▶ Task statement
Can you write out all of the rows below again with "sidebar" switched to "navigation panel", keeping everything else the same and leaving out the pictures?

╭─ Extracted records

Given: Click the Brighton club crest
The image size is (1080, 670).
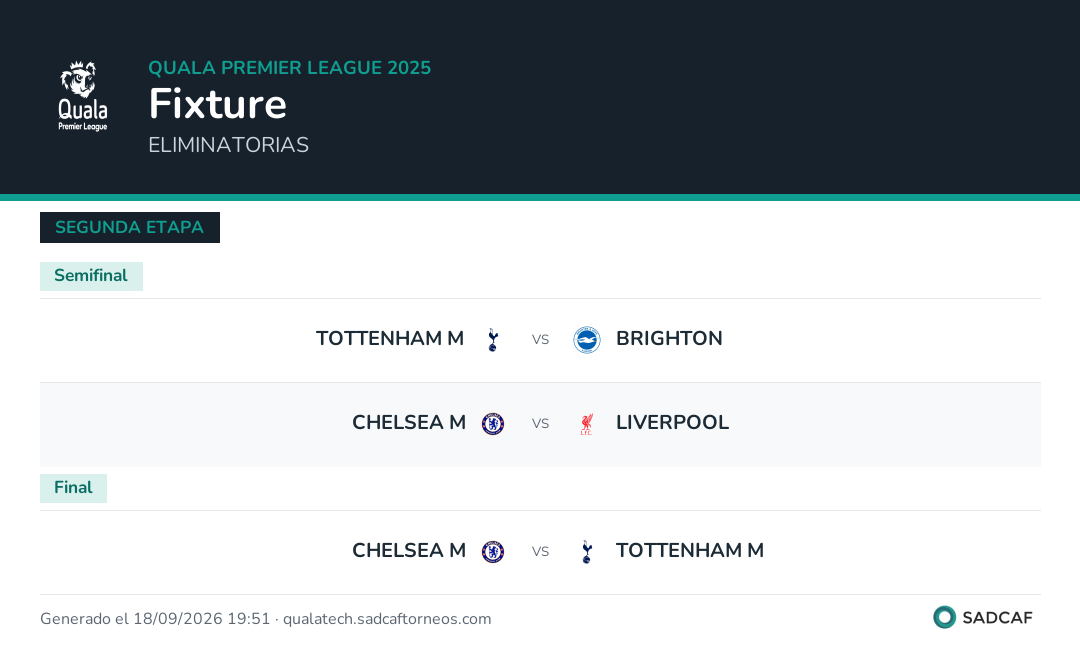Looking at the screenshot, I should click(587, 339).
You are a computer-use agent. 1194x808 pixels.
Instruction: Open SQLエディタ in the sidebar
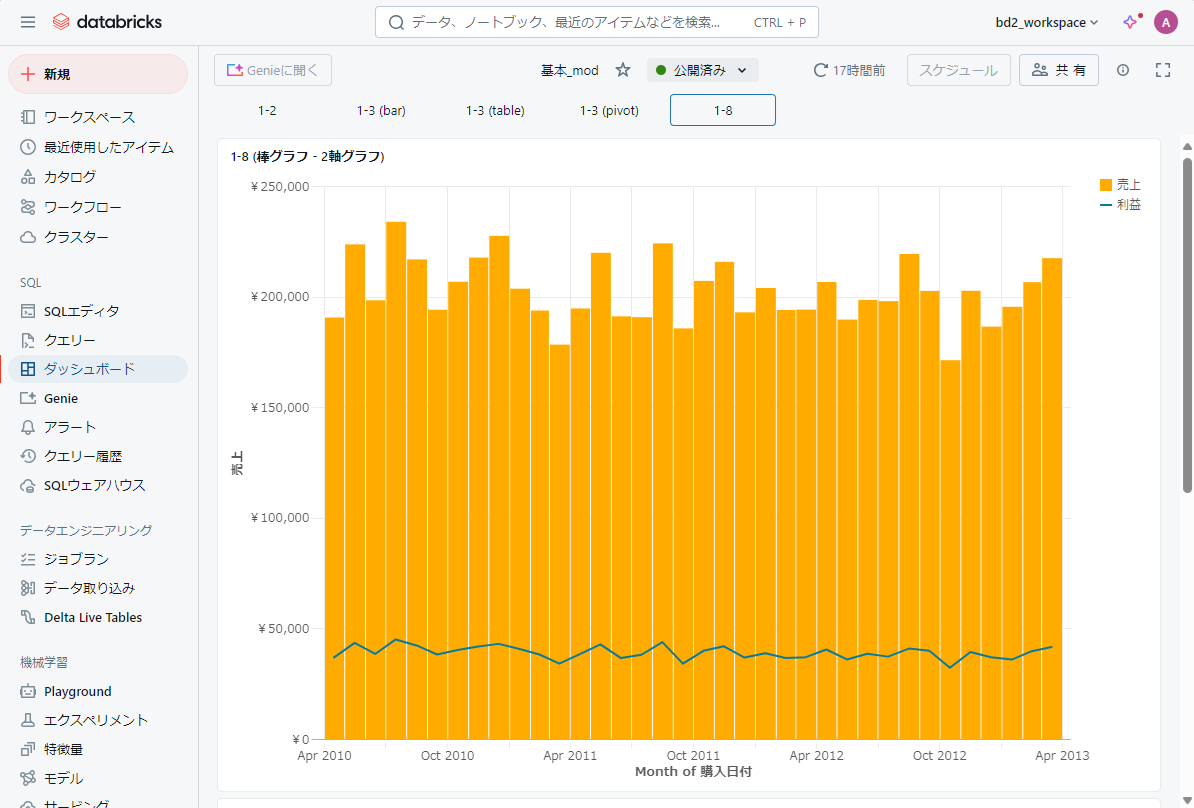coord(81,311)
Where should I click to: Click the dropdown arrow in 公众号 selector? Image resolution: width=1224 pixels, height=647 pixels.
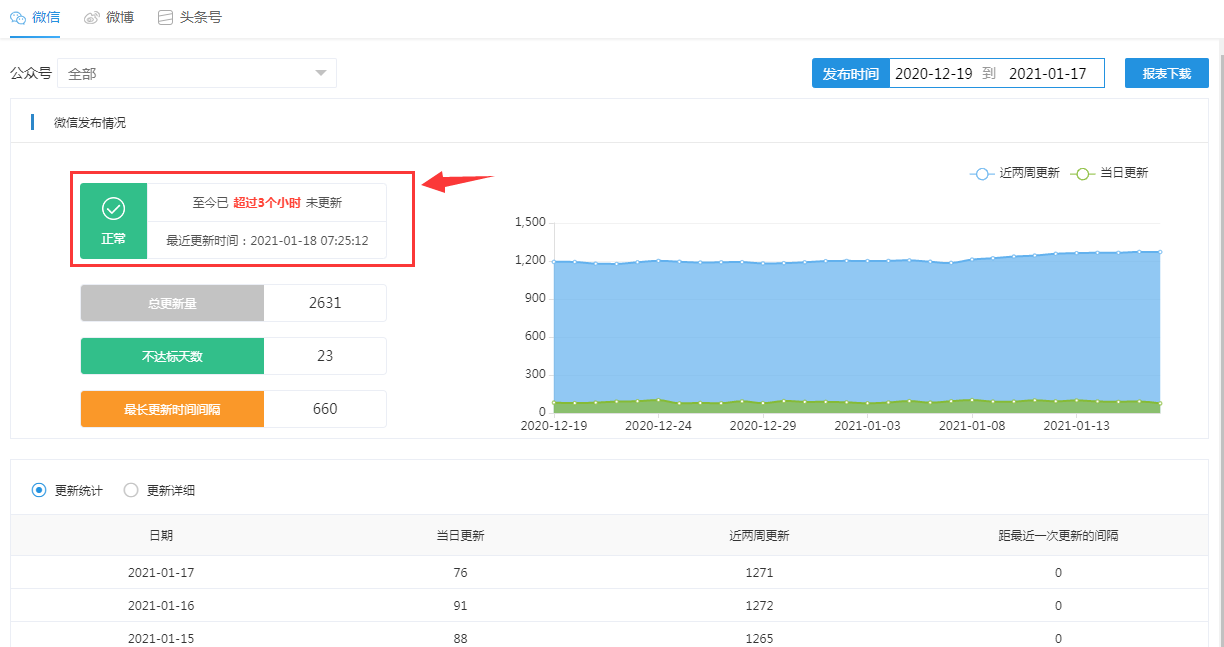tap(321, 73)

╰─

▶ The output
Given: Click the Brighton club crest
The image size is (1080, 670).
Looking at the screenshot, I should click(587, 339).
You are a computer-use agent. 1194x808 pixels.
Instruction: Open SQLエディタ in the navigation panel
coord(81,311)
Where should I click to: Click the dropdown arrow in 公众号 selector? Image resolution: width=1224 pixels, height=647 pixels.
tap(321, 73)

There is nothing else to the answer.